| Source |
================
If you’ve been reading Howl & Echoes throughout the past year, you’ll know our collective adoration for UK five-piece Foals. Fresh off the bat of their glorious new album What Went Down, the group were in town across New Years 2015-2016 to headline Falls Festival, and a few sideshows across the country. We hung out with guitarist Jimmy Smith, and keyboardist Edwin Congreave, in Sydney before they took to the stage at the Hordern Pavilion. Speaking on everything from loving Radiohead and the Flaming Lips, to hurtful comments on the internet, to listening to fan criticism, and what makes an album the best album in the world, it was as hilarious as it was insightful.
How was Falls Festival?
J: It was good, yeah it was fun. Byron was the best one. It would’ve been good if there were more of them. We did Laneway a while ago, and there was loads of them! Anyway, Tasmania was really good, we were a bit jet lagged over New Years, we saw in New Years on stage in Melbourne which was great, but I was really jet lagged, and knackered, and the party afterwards was crap! But New Years is always crap. Byron was really really cool.
Did you get to see any other acts playing?
J: I got to see Mac DeMarco, who I fucking love and have been waiting so long to see and he was amazing. And then we saw Young Fathers, who were fucking awesome.
Oh nice! They’re playing here tonight.
J: Are they?
Yep. And I can’t go because I’ll be here seeing you guys.
J: If I were you *Edwin laughing* I would go watch them. They’re really good.
E: Yeah, we’re on terrible form at the moment.
J: They’re a bit better than us live. A bit different I guess. But I’m biased.
E: I saw Django Django play three times because they played before us, I’ve never seen them before but I’ve become a massive fan. It’s so intoxicating, it’s like a whole world. Everything they do, all the sounds. I just love the whole show.
So, I run my website with another girl and she’s cried the last two times she’s seen you play.
J: In pain?
Yeah. She was like, this is the worst.
E: Did Yannis land on her?
*laughs all around*
Tears of emotion.
J: Shit. That’s cool.
Yeah, at Falls this year, and Splendour in the Grass last year. On that note, one thing I read about What Went Down was that you’ve said there’s a few heavier songs on the album because those really went off when you played live. Was that more about the audience going off, or you guys having so much fun on stage?
J: A combination, really. The main thing is it’s really fun for us to play this heavy songs and big riffs. it’s what you wanna do when you play guitar, it’s what school bands do. It’s the first thing a band does, like covering Led Zeppelin. It’s really fun I don’t know how far we’re gonna take it.
Oh so we won’t be seeing a Foals metal album next?
================
| What to work on |
[A] Answer these questions using the Foals interview:
(i) At which Sydney venue was the band about to perform?
(ii) In which city did the band see in the New Year on stage?
(iii) How many times did Edwin see Django Django play?
[B] Pick up the Foals interview after its final question, writing the band's reply and the conversation that follows in the same style.
The listing after this point is drawn from a separate source.

| Collected data |
================
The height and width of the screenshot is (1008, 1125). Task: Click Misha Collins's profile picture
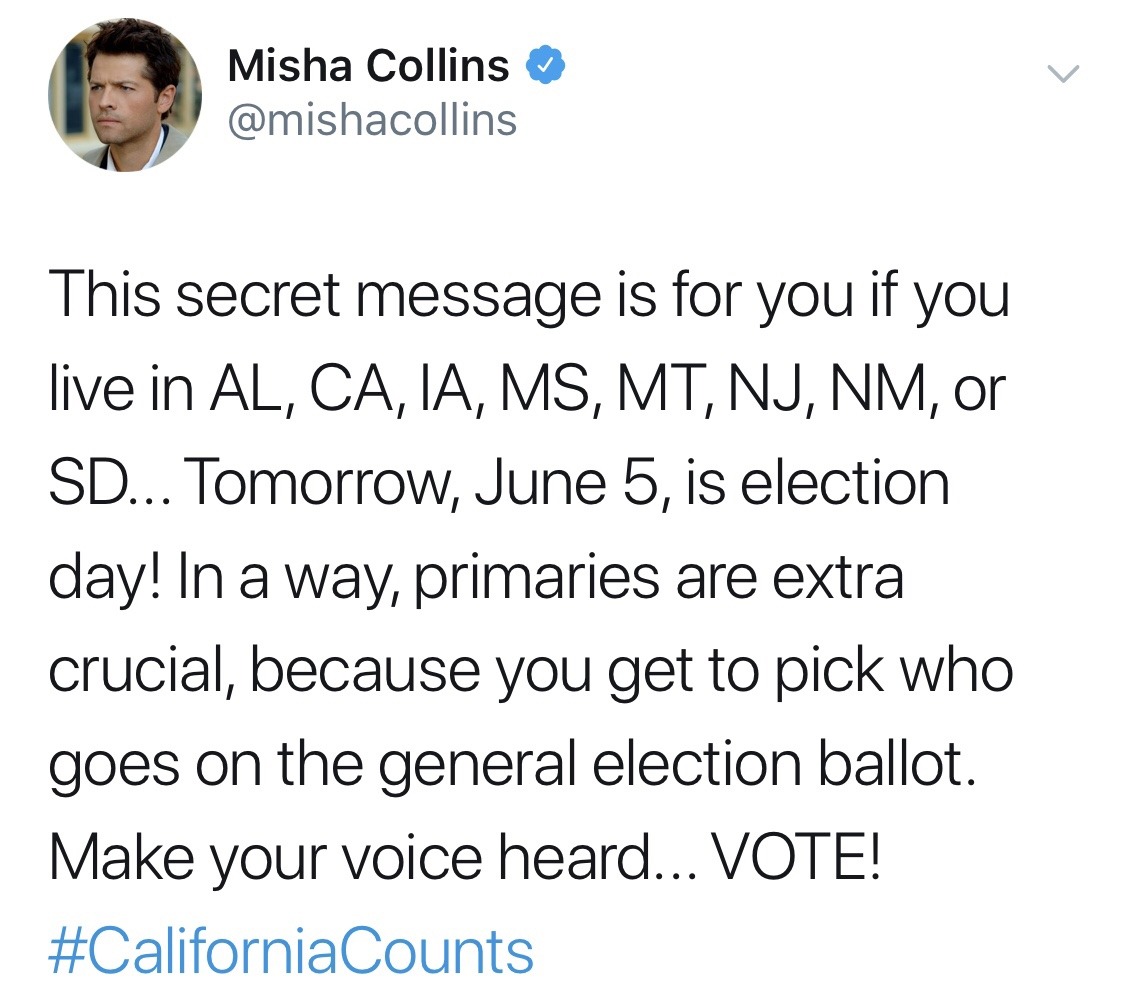[x=125, y=96]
================
| Answer list |
[A]
(i) The Hordern Pavilion
(ii) Melbourne
(iii) Three times

[B]
J: *laughs* we don’t wanna be a totally heavy band, I find that really uninteresting. But it’s certainly a lot of fun, and it contrasts really well with the quieter, cleaner, “poppier” songs. But it’s so nice, you hit a fuzz pedal, there’s a bit of feedback, everyone’s like ‘woah!’
E: You need the dynamic.
And it’s great to have those peaks and troughs on the album as well as on stage.
J: It’s gotta be balanced. Otherwise it’ll be shit.
E: It’s a defining feature of the band, which isn’t going anywhere. Putting out a record that has all of those ups and downs. I can’t imagine the next record just being one thing.
J: I guarantee that’s what people think we’re gonna do.
J: Yeah. So we’re gonna go acoustic.
E: Yeah or we’ll do five solo albums, and we’ll see whose does the best.
This question’s for you Edwin. A few years ago you did an interview after Holy Fire had come out-
E: Oh, shit. I never said that. *laughs* what was the question?
It was just about audience reactions! You were talking about how when Spanish Sahara came out, you said it was confusing to fans at that point in your career because people maybe didn’t understand just yet what Foals was all about. Did you feel like the band was going to respond and change your sound accordingly?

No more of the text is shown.